Closed petermr closed 4 years ago

petermr commented 4 years ago

create a list of instruments used in analysing (but NOT extracting) Essential Oils. This can be used as ground truth for Tiago's extraction sub-project.

Should find this in: "materials and methods"

  <span class="bold">Gas chromatography-mass spectrometry</span>. Samples were analyzed by gas chromatography using a HP6890 instrument coupled with a HP 5973 mass spectrometer. The gas chromatograph is equipped with a split-splitless injector and a Factor FourTM VF-35ms 5% fenil-methylpolysiloxane, 30 m, 0.25 mm, 0.25 μm film thickness capillary column. Gas chromatography conditions include a temperature range of 50 to 250°C at 40°C/min, with a solvent delay of 5 min. The injector was maintained at a temperature of 250°C. The inert gas was helium at a flow of 1.0 mL/min, and the injected volume in the splitless mode was 1 μL. The MS conditions were the following: ionization energy, 70 eV; quadrupole temperature, 100°C; scanning velocity, 1.6 scan/s; weight range, 40-500 amu.

create a new column for GC-MS currently just extract "HP6890" (GC) and "HP 5973" (MS)

<sec id="Sec7" class="sec">
 <div class="title" xmlns="http://www.w3.org/1999/xhtml">GC-MS analysis</div>
 <p xmlns="http://www.w3.org/1999/xhtml">GC-MS chromatograms were recorded using Shimadzu QP-5000 GC-MS. The GC was equipped with Rtx-5 ms column (30 m long, 0.25 μm thickness and 0.250 mm inner diameter). Helium was used as a carrier gas at a flow rate of 1 ml/min. Injector temperature was 220 °C. Oven temperature was programmed from 50 °C (1 min hold) at 5 °C/min to 130 °C, then at 10 °C/min to 250 °C and kept isothermally for 15 min. Transfer line temperature was 290 °C. For GC-MS detection, an electron ionization system, with detector volts of 1.7 KV was used. A scan rate of 0.5 s, and scan speed 1000 amu/s was applied, covering a mass range from 38–450 M/Z.</p>
</sec>

extract "Shimadzu QP-5000 GC-MS"

ambarishK commented 4 years ago

OK sir.

ambarishK commented 4 years ago

Sir, check for the instruments20191006.tsv

Column description is as follows.

Total count of unique records - 95.

- Dataset content -
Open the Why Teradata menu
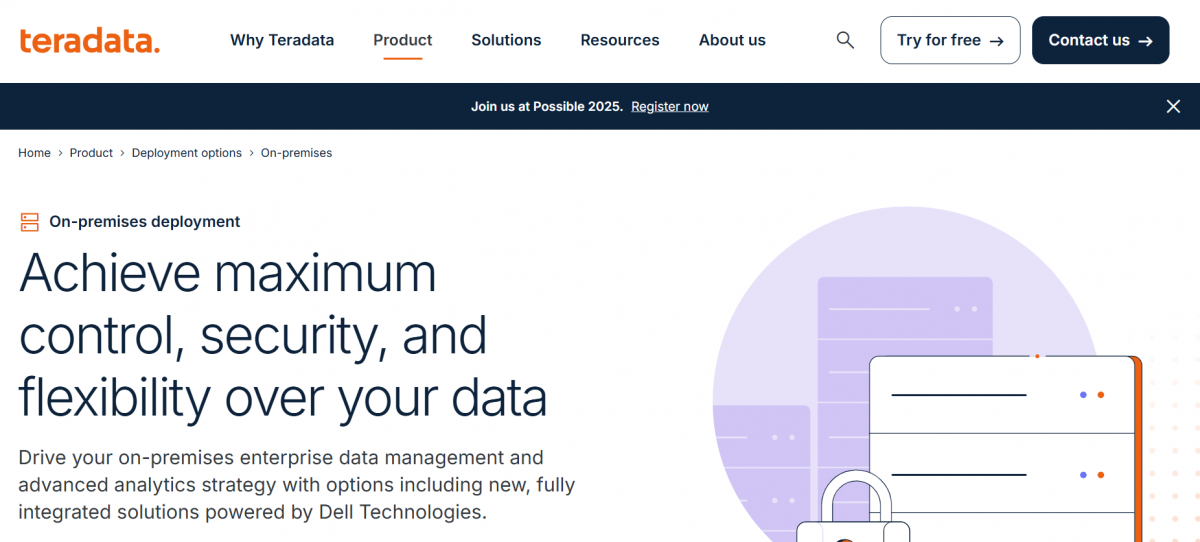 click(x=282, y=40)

==

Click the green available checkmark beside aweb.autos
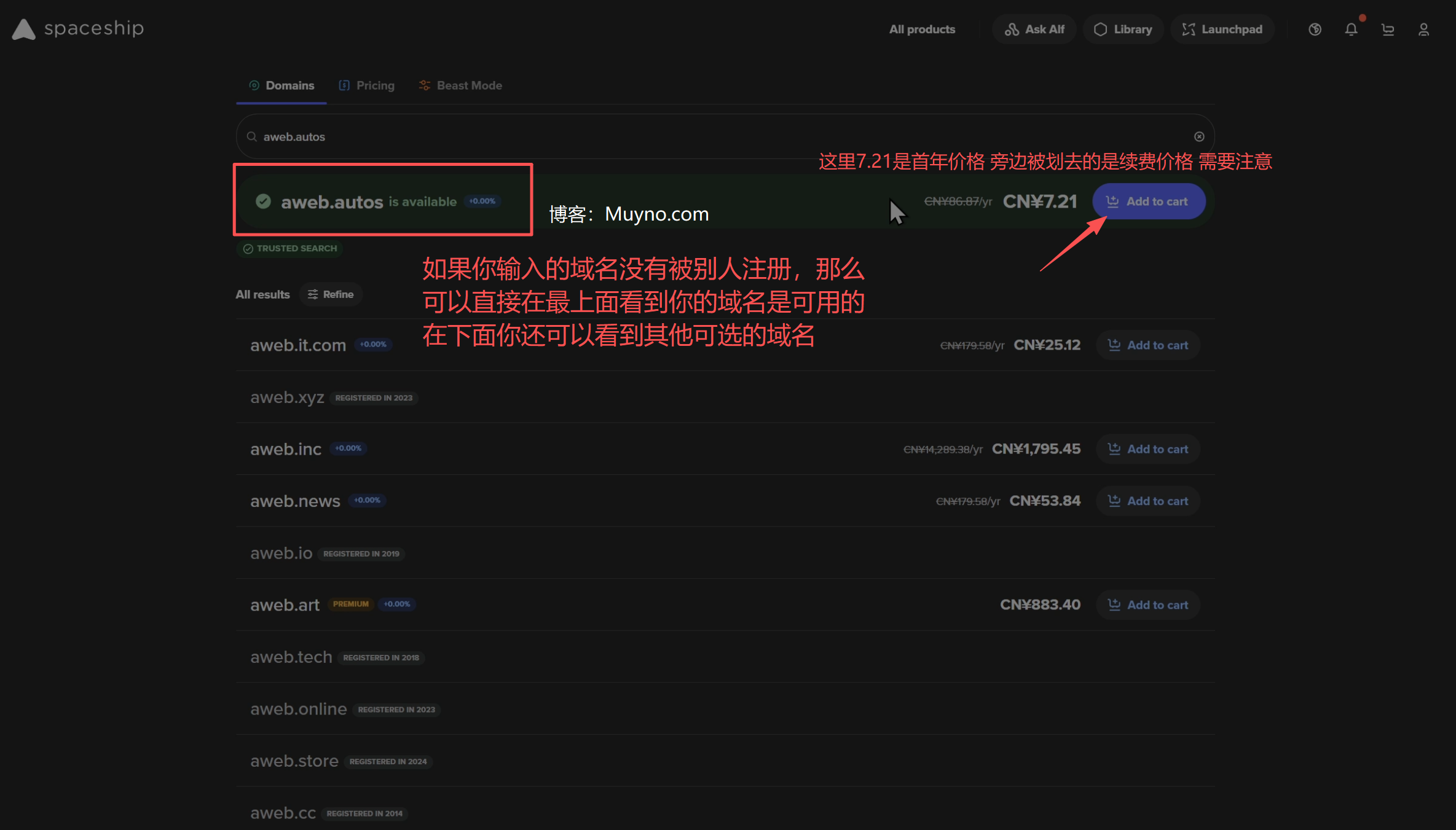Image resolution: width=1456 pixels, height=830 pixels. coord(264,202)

- Task set -
**a)** Copy from the issue thread on essential-oil instruments the part that opens with the words containing "create a list" and closes with "Tiago's extraction sub-project.".
**b)** According to the issue thread on essential-oil instruments, what purpose is the list of analysis instruments meant to serve?
**c)** Pick up the issue thread on essential-oil instruments after its final line and continue it.

- Exercise answers -
**a)**
create a list of instruments used in analysing (but NOT extracting) Essential Oils. This can be used as ground truth for Tiago's extraction sub-project.

**b)** The list is meant to serve as ground truth for Tiago's extraction sub-project. It is to cover only instruments used in analyzing essential oils, not those used in extracting them.

**c)**
Please suggest changes before making dictionary
petermr commented 4 years ago

Good start. There are some misspellings . Are these in the paper or did you mistype them? If they are in the paper that's a good indicator of author errors

On Sun, 6 Oct 2019, 14:06 Ambarish Kumar, notifications@github.com wrote:

Sir, check for the instruments20191006.tsv https://github.com/petermr/CEVOpen/blob/master/dictionary/instrument/instruments20191006.tsv

Column description is as follows.

-

INSTRUMENTS - cleaned names of instruments used into GC-MS analysis.

INSTRUMENTS_NORMALIZED - normalised list of instruments used into GC-MS analysis.

Total count of unique records - 95. Please check for the sheet and suggest changes before making dictionary

— You are receiving this because you authored the thread. Reply to this email directly, view it on GitHub https://github.com/petermr/CEVOpen/issues/29?email_source=notifications&email_token=AAFTCSY7L6NNPTLIF2G4B4LQNHPHDA5CNFSM4I5PRCHKYY3PNVWWK3TUL52HS4DFVREXG43VMVBW63LNMVXHJKTDN5WW2ZLOORPWSZGOEAOJVAA#issuecomment-538745472, or mute the thread https://github.com/notifications/unsubscribe-auth/AAFTCSY7TL674TVYBPQAS33QNHPHDANCNFSM4I5PRCHA .

ambarishK commented 4 years ago

Sir, I extracted the text snippet as it is present in the article. There is less chance to be misspelled by me. It is more likely that author has put the name as of extracted onto the sheet .

e.g

at line 34 - INSTRUMENTS column

`Aligent 6890`

Few are duplicates. e.g


line 7 

`Agilent 6890 (GC) and Agilent 5973 (MSD)`

and line 10

`Agilent 6890 (GC) and Agilent 5973 (MS)` 
petermr commented 4 years ago

@ambarishK thanks. Instruments have qualifiers:

Agilent 7890 (GC)   Agilent 7890 (GC)
Agilent 7890 (GC)  and Agilent 5975 (MSD)   Agilent 7890 (GC)  and Agilent 5975 (MSD)
Agilent 7890 (GC) and Agilent 5975 (MS) 
Agilent 7890 N (GC) and Triple Quad 7000 A model mass detector  Agilent 7890 N (GC) and Triple Quad 7000 A model mass detector
Agilent 7890A   
Agilent 7890A (GC)  Agilent 7890A (GC)

We would need a GC-MS expert to tell us whether the letters (A, N) are significant. For the moment I suggest we use them as separate entries

Agilent 7890
Agilent 7890 N
Agilent 7890N

Later we can use a regex to deal with whitespaces.

I will create a first pass dictionary.

ambarishK commented 4 years ago

OK sir.